Friday, May 31, 2013

GOP Budget Obstructionism - More Conservative Hypocrisy




Remember how the Republicans derided the Senate Democrats for not passing a budget?  So finally, a Senate budget has been passed - one not to the GOP's liking, of course - and the next step would be the forming of a House-Senate conference committee to reconcile the two different budget bills and come up with a final budget.  All of which should make Republicans happy, right?  Nope.  Now, after complaining about Democrats, far right Senate Republicans are blocking the appointment of the conference committee.  Why?  Because the federal deficit is declining and passage of a joint budget might make the deficit decline even more quickly and deprive the GOP demagogues of what is essentially their sole talking point.  God forbid that they might have to move on to other pressing matters.  A column in the Washington Post looks at the GOP obstruction and hypocrisy.  Here are some excerpts:


With budgetary tantrums in the Senate and investigative play-acting in the House, the Republican Party is proving once again that it simply cannot be taken seriously.

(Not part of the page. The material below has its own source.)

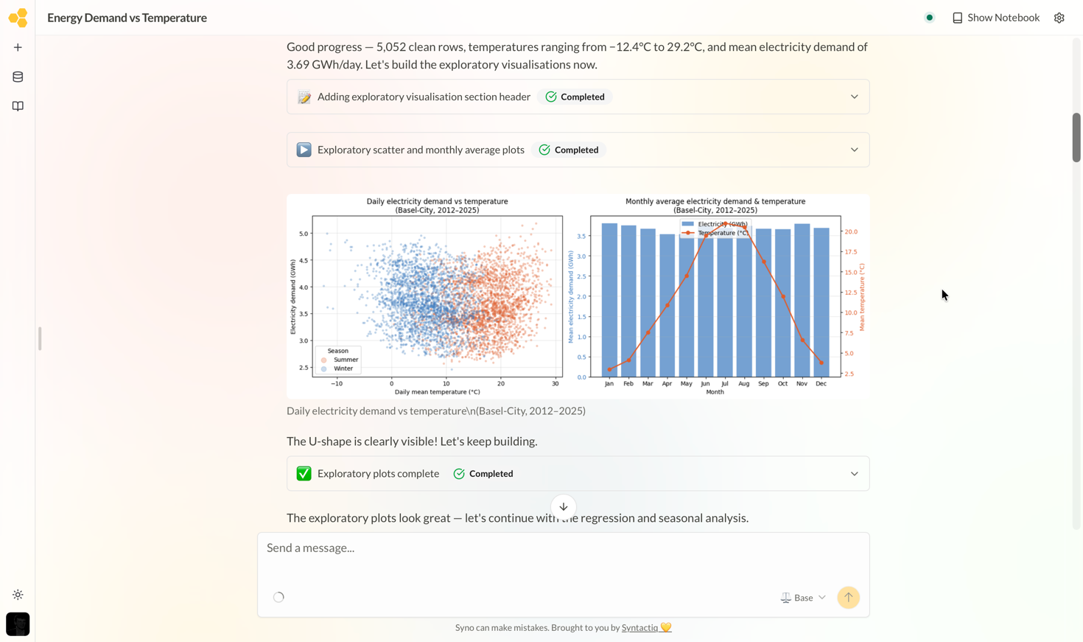Open the Syntactiq link
Screen dimensions: 1083x642
[640, 627]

[W]we don’t need is the steady diet of obstruction, diversion and gamesmanship that Republicans are trying to ram down the nation’s throat. It’s not as if President Obama and the Democrats are doing everything right. It’s just that the GOP shrinks from doing anything meaningful at all.

Two months ago, Reid and the Democrats finally passed a budget. Since the House has already passed its version — the controversial plan authored by Rep. Paul Ryan (R-Wis.) — the next step should be for both chambers to appoint members of a conference committee that would iron out the differences. But Republicans won’t let this happen. 

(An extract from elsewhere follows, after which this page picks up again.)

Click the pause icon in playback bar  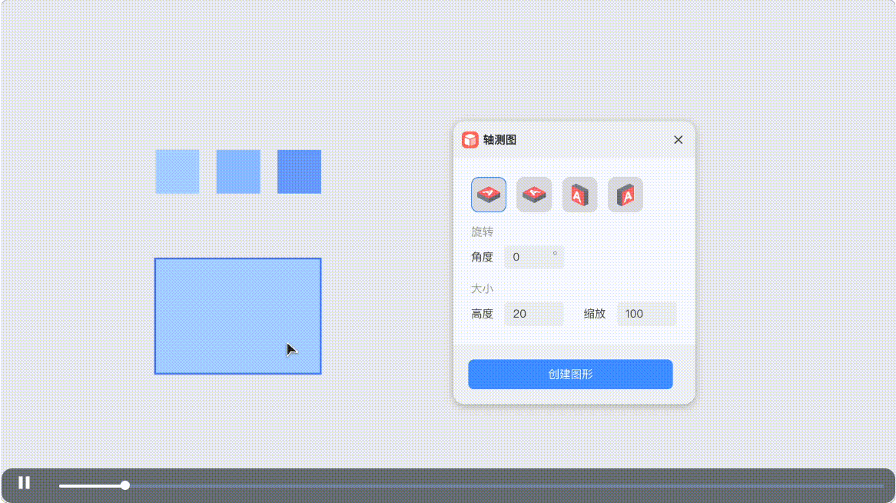coord(24,482)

Specifically, far-right conservatives including Ted Cruz of Texas, Marco Rubio of Florida, Mike Lee of Utah and Rand Paul of Kentucky are refusing to allow the Senate to appoint its representatives to the conference. Yes, having demanded this budget for four years, Republicans are now refusing to let it go forward.

Cruz and the others are worried that a conference committee might not only work out a budget but also make it possible to raise the federal debt ceiling without the now-customary showdown threatening default and catastrophe. They believe that brinkmanship is the only way to stop runaway government spending, which produces massive trillion-dollar deficits, which add to the ballooning national debt, which . . .
 
Hold on, senator. According to the nonpartisan Congressional Budget Office, the deficit is shrinking rapidly and will fall to $642 billion this fiscal year. That’s still substantial, but it’s less than half the deficit our government ran in 2011. More important, if annual deficits continue to decline as the CBO predicts, the long-term debt problem begins to look more manageable. That’s good news, right?

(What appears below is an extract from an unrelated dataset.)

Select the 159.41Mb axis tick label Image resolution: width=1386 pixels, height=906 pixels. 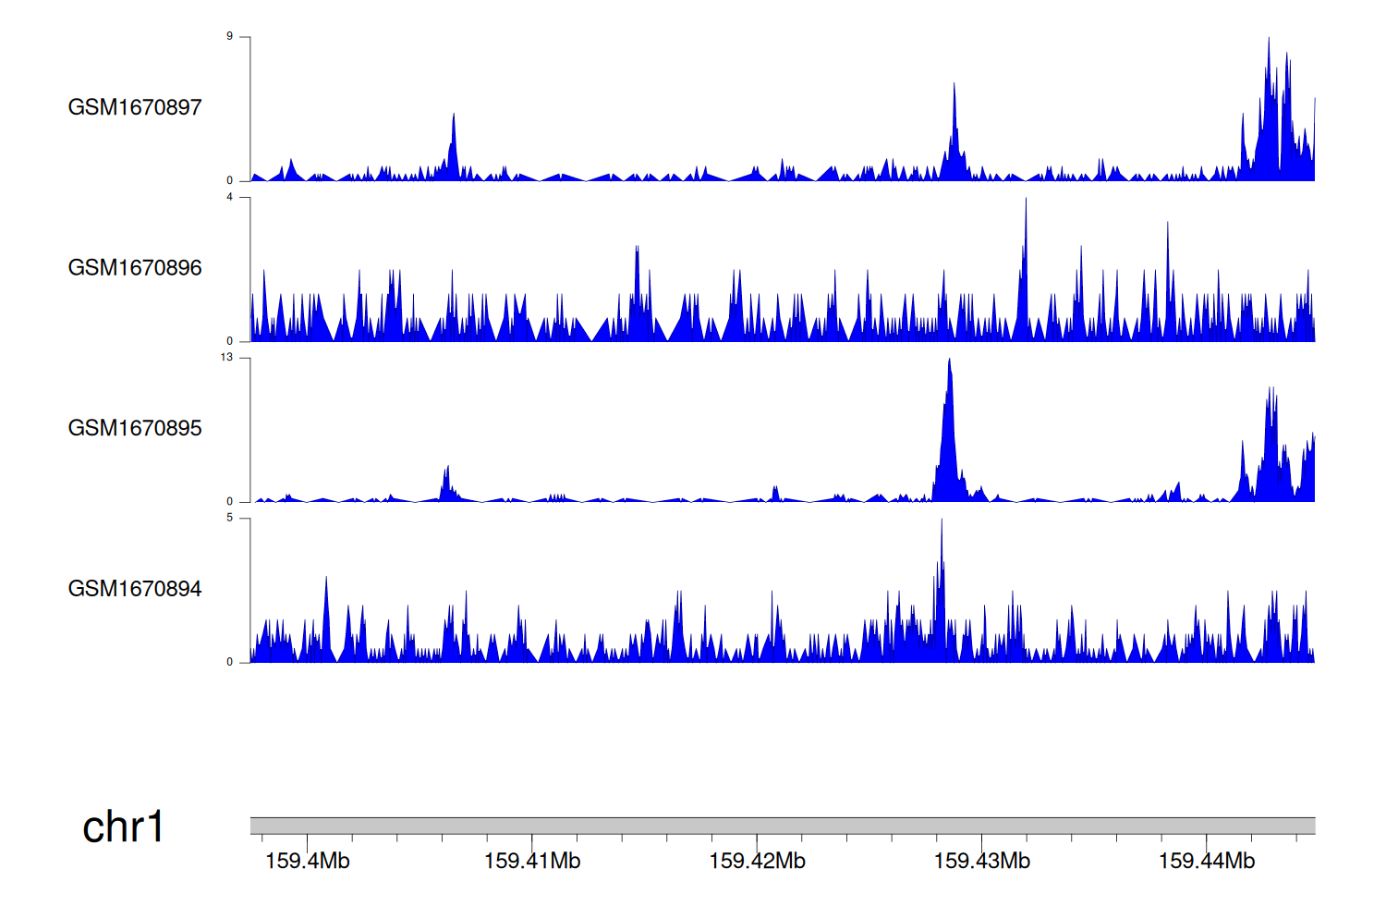coord(532,861)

[O]on the question of how and why the IRS gave added scrutiny to conservative “social welfare” groups seeking nonprofit status, House inquisitors seem barely interested in what actually happened. “What did the president know and when did he know it?” was an appropriate question. But the follow-up — “Harrumph, well then, why didn’t he know sooner?” — isn’t much in the way of scandal material.

None of this is boosting the GOP’s poll numbers. I’ve got an idea: Why don’t they try doing the people’s business for a change?